Problems to solve:
(a) From the earnings call transcript, set down the passage that begins with the words containing "While we continue" and ends with "of price decline.", word for word.
(b) Answer these questions using the earnings call transcript:
(i) What average port utilization did corporate customers reach in the quarter?
(ii) By what percentage did NetCentric traffic grow year over year?
(iii) Which firm is the analyst Walter Piecyk with?
(c) Extend the earnings call transcript by writing what comes after its final sentence.

Document:
--------

We're continuing to do that, at an accelerating rate on the NetCentric side. And I think more of our customers have realized that the cost of those 100 gig interfaces has come down and the payback that they can achieve by converting those ports is pretty material as they can save a lot on cross connect. So I think it's nothing more complicated than network grooming.
- Analyst
Okay. That's great. Thanks guys.
Operator
Walter Piecyk with BTIG.
- Analyst
Dave, can you refresh my memory on how this NetCentric business works? Because I think the unit number was down 400 and I know that it was down last year as well so, what's the ebb and flow of how that works? And similarly my favorite question is to ask about these hyper-scale [guides in net], activity if you could just comment on their growth rate relative to the overall growth rate of the Company that would be helpful. Thank you.
- Chairman and CEO
Absolutely, Walt. First of all the way to think about our NetCentric business is actually by bits and price per bit. The ports that they flow through isn't how we generate the revenue. We generate it on the traffic volumes. Now on the corporate business, it's very different.
The corporate customer buys a fixed port and if they use more or less of that capacity there's no change in revenue. In fact, on the corporate side of our business we saw corporate utilization continue to ratchet up from roughly 17.1% of the 100 meg average port to 18.4% in the quarter. So a pretty material step up in utilization rate and I think that's an indication of corporate users using some of these hyper scale cloud-based solutions, and SaaS solutions.
On the NetCentric side, we did see the port count go down and it was really in response to the question that Nick just asked, which is we have continued to encourage customers to reduce the money they spend on cross connects and carrier-neutral data centers. And increasingly more and more of our customers are able to groom multiple 10-gig interfaces at a facility into a fewer number of 100-gig interfaces.
But I think what's important to note is that in our NetCentric business, several things occurred in the quarter. One, that our traffic grew sequentially 8%, 37% year over year. Two, the average price of a new sale in the quarter actually materially went up. It went up 35% and it went up 3% on a year-over-year basis.
I wouldn't read too much into that and get too excited about that because last quarter the average new sale declined by 31% and I tried to counsel investors that was a bit of an aggressive change as a single customer hit a pricing threshold.
While we continue to have customers hit those types of pricing threshold reductions in the quarter and Tad spoke about the number of customers that ended up changing or extending their contracts at lower prices with Cogent, the net result of all these effects was that our NetCentric revenues grew on a sequential basis 2.6%. Probably about 2.9% on a constant currency basis since roughly half of that revenue is outside of the US.
And then finally on a year-over-year basis we saw that NetCentric revenue accelerate to a 5.1% year-over-year revenue growth number, driven by the traffic growth rate and the rate of price decline.

--------

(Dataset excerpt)
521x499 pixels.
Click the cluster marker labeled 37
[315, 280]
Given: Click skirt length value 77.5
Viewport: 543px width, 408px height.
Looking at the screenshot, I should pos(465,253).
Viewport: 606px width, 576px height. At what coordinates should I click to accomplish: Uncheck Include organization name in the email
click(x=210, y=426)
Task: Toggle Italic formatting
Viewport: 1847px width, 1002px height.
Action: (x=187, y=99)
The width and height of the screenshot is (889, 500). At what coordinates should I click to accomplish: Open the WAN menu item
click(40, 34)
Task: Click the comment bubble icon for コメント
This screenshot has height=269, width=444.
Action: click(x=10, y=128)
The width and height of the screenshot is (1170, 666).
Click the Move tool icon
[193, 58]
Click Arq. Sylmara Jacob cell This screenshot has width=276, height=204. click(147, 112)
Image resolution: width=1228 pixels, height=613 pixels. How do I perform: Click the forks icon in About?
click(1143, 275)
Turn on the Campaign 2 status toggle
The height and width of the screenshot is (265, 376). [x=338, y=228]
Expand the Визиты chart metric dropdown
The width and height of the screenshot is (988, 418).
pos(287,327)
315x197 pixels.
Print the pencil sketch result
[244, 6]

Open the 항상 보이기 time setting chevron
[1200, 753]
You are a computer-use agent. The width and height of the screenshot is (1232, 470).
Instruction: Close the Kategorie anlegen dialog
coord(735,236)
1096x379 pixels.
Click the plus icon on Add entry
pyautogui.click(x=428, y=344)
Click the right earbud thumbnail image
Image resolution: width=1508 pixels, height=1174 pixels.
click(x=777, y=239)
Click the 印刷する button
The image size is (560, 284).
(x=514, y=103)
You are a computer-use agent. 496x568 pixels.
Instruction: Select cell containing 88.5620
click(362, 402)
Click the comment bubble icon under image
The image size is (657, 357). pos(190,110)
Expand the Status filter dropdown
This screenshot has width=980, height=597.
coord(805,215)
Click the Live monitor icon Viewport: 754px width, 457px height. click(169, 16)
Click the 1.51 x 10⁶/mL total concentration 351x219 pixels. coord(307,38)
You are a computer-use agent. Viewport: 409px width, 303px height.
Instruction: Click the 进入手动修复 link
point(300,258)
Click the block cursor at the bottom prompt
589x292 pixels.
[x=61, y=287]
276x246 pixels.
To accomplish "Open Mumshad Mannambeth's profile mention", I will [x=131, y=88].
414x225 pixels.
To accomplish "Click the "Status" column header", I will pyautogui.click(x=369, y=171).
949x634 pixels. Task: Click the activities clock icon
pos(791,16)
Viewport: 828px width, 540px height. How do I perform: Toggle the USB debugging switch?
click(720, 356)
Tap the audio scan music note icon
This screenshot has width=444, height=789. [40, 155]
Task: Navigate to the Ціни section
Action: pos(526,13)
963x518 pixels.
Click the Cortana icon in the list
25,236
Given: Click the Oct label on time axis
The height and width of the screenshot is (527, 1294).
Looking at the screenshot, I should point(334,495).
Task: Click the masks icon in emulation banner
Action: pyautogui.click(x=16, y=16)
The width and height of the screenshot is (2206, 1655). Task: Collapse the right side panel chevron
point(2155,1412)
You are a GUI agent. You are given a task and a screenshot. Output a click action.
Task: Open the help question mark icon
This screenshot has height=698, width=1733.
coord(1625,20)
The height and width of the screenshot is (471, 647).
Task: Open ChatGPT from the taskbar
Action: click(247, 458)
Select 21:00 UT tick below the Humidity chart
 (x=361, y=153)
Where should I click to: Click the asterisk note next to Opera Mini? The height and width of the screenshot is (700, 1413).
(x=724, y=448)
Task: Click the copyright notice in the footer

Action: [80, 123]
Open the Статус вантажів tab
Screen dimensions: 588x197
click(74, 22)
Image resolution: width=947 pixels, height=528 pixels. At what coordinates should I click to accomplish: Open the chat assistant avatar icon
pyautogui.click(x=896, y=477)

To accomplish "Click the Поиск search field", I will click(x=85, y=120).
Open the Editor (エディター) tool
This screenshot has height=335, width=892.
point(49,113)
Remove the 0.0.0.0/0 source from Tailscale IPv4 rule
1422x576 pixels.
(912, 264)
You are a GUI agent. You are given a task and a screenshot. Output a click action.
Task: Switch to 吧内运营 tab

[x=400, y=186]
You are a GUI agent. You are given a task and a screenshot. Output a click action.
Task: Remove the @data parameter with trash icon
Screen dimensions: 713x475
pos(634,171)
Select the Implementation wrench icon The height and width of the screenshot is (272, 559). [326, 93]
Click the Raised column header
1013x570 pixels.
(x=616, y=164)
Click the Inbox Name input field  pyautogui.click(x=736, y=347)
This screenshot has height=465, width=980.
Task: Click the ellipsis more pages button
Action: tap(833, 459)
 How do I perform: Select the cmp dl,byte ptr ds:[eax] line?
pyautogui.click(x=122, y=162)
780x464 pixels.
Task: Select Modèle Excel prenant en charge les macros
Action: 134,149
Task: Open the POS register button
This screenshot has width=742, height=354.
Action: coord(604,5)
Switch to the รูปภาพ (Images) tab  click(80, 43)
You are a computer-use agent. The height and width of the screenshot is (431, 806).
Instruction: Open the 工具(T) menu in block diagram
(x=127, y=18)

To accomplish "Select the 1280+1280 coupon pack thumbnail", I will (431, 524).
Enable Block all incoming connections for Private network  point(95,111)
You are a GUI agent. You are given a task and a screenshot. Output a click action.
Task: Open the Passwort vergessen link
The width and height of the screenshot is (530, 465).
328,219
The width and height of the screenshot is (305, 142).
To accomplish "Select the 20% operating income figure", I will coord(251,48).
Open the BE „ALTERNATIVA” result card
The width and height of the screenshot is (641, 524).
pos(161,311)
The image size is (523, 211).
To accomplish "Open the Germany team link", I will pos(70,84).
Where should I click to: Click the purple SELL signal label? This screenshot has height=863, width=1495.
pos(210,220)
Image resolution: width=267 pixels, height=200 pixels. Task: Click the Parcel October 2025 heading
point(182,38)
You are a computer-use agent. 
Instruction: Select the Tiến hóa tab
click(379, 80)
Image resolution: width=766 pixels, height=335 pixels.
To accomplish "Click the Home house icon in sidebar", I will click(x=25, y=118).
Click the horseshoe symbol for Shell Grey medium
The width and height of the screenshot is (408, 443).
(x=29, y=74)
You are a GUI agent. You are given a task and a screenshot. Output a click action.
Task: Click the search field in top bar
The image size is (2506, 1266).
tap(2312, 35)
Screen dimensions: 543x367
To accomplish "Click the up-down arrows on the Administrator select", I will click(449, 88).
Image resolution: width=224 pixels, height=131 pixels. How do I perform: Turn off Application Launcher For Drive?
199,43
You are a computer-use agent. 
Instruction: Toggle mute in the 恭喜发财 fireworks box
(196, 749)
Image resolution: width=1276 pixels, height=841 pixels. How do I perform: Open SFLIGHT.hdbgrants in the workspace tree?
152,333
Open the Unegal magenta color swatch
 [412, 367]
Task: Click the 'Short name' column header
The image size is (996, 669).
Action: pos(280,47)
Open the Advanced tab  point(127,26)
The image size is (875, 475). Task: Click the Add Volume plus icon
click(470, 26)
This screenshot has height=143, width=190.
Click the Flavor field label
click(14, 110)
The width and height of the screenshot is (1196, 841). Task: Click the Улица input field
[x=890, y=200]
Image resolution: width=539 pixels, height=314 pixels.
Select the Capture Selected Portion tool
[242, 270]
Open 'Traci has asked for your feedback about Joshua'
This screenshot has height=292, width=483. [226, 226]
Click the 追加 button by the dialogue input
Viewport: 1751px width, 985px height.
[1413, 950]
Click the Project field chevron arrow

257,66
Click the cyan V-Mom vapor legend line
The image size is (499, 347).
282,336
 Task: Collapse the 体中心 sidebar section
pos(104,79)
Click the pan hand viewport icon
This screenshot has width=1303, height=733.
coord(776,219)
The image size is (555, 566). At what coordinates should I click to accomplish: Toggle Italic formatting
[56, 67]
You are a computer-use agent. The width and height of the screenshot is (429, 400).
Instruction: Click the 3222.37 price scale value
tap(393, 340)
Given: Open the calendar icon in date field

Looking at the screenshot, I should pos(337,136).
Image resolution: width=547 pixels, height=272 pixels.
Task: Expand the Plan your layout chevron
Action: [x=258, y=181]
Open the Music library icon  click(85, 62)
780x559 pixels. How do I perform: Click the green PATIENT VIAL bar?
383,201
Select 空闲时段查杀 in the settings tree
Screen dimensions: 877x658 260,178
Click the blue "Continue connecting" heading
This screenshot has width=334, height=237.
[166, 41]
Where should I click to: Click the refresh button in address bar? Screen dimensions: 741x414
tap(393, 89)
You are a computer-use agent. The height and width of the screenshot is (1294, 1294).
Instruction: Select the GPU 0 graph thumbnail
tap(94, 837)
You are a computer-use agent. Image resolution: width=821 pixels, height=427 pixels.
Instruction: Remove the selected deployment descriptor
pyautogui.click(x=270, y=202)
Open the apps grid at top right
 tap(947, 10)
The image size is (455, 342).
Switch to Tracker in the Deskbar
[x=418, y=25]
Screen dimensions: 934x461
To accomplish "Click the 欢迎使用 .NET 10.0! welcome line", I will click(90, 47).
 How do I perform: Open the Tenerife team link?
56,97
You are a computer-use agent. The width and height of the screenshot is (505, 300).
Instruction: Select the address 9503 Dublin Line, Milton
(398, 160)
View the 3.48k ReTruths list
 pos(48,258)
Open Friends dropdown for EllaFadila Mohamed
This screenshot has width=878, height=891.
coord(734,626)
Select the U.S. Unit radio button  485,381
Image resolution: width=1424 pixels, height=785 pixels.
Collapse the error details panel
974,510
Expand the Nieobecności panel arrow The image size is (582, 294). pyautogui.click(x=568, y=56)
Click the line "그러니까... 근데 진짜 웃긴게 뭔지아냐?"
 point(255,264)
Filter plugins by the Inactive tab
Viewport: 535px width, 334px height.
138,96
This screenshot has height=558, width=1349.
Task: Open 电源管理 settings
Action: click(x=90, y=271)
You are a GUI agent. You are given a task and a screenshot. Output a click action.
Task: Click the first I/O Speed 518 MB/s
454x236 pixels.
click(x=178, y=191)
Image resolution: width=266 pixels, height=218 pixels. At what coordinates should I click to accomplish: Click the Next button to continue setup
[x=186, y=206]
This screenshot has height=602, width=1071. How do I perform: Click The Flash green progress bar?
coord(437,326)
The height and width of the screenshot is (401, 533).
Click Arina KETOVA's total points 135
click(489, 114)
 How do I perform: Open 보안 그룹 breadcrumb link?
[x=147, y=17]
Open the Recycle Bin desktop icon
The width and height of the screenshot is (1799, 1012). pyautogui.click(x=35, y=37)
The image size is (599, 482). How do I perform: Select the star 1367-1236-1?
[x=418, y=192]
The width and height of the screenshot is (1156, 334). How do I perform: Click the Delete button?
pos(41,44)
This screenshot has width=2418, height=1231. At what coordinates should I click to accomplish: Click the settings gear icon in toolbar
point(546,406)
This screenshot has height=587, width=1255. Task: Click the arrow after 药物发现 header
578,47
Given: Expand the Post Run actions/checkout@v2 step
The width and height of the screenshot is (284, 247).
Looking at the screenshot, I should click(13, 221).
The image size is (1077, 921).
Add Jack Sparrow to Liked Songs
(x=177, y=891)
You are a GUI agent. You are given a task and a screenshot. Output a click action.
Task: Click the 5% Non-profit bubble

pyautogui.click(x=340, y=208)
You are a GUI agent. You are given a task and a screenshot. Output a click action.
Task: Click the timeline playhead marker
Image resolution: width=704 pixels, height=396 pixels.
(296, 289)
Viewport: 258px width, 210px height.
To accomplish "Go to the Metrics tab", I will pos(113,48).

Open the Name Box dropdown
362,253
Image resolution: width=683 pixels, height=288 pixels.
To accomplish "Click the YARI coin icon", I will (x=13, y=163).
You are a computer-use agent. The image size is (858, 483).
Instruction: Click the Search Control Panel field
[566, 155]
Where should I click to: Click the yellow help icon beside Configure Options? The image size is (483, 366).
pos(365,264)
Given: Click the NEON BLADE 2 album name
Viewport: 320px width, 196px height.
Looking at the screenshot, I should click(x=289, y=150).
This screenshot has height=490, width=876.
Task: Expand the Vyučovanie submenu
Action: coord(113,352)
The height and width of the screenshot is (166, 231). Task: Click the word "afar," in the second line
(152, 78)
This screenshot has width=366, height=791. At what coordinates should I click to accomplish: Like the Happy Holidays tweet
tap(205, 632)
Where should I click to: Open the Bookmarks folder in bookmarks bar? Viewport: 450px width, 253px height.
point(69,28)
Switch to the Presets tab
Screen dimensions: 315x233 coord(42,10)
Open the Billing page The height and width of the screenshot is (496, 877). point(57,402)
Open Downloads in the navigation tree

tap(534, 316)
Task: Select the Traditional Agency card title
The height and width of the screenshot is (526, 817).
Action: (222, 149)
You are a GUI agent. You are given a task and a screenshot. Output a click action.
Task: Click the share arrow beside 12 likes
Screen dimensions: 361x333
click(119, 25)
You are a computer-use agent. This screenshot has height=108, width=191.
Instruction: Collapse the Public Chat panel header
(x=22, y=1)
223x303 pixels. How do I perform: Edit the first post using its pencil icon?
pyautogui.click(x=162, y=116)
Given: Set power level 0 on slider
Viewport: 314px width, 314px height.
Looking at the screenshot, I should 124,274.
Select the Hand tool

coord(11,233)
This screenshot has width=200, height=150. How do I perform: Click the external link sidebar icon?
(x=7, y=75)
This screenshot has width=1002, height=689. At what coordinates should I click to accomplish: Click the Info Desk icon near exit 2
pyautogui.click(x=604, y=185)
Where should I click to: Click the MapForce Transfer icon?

--------

Exercise answers:
(a)
While we continue to have customers hit those types of pricing threshold reductions in the quarter and Tad spoke about the number of customers that ended up changing or extending their contracts at lower prices with Cogent, the net result of all these effects was that our NetCentric revenues grew on a sequential basis 2.6%. Probably about 2.9% on a constant currency basis since roughly half of that revenue is outside of the US.
And then finally on a year-over-year basis we saw that NetCentric revenue accelerate to a 5.1% year-over-year revenue growth number, driven by the traffic growth rate and the rate of price decline.

(b)
(i) 18.4% of the 100 meg average port
(ii) 37%
(iii) BTIG

(c)
Now with regard to the hyper scale customers, we serve virtually all of the very large customers, many of the names that you've mentioned are customers that we serve and I would say that on average, our NetCentric large customers grow at about the same pace as our entire base. I think it's probably inappropriate for me and I think some of my customers would be upset, if I gave a lot of real specific granularity to a specific customer's growth rate but we've seen social media sites, videos-to-sharing sites, video sites, search sites, more traditional companies, e-commerce companies, they all remain Cogent customers.
They are all benefiting from an increased traffic volume as a result of these net-neutrality issues getting resolved and consumers increasingly getting comfortable that the quality they are getting from their last mile provider is increasing as a result of the decongestion of the ports on the networks.
- Analyst
So is that just a detailed answer of the follow-through on the issues from earlier this year about these, what you were talking about as far as these repricing on the volume that we're now seeing the usage growth kick through? So that should theoretically continue into the December quarter than as well right?
Until we hit that same type of, we lapped over into our new annual contract next year. So if we have already seen this growth in the September quarter that should -- I would guess that that's got to flow-through even to a greater extent in the December quarter yes?
- Chairman and CEO
The answer is we don't want to give quarterly guidance but we feel very good about the continued trends and growth in our NetCentric business into the fourth quarter and throughout next year. Also just as a reminder, almost all of our contracts have a fixed term on them but very few of the contracts, probably only a twelfth of the contracts actually renew with the calendar year. We have no real kind of correlation between calendar year and contract year.
- Analyst
Got it but I thought in the last call or maybe it was the one before they tend to blend together, you're talking about when you start a new year there's this fixed amount of these guys always under buying and then they have to come back after they blow through the initial cap. Am I misremembering that?
- Chairman and CEO
No. You remembering absolutely correctly Walt but that happens every single quarter.
- Analyst
That's my point break. Oh every quarter, got it. Okay. I'm sorry. Okay, thank you Dave.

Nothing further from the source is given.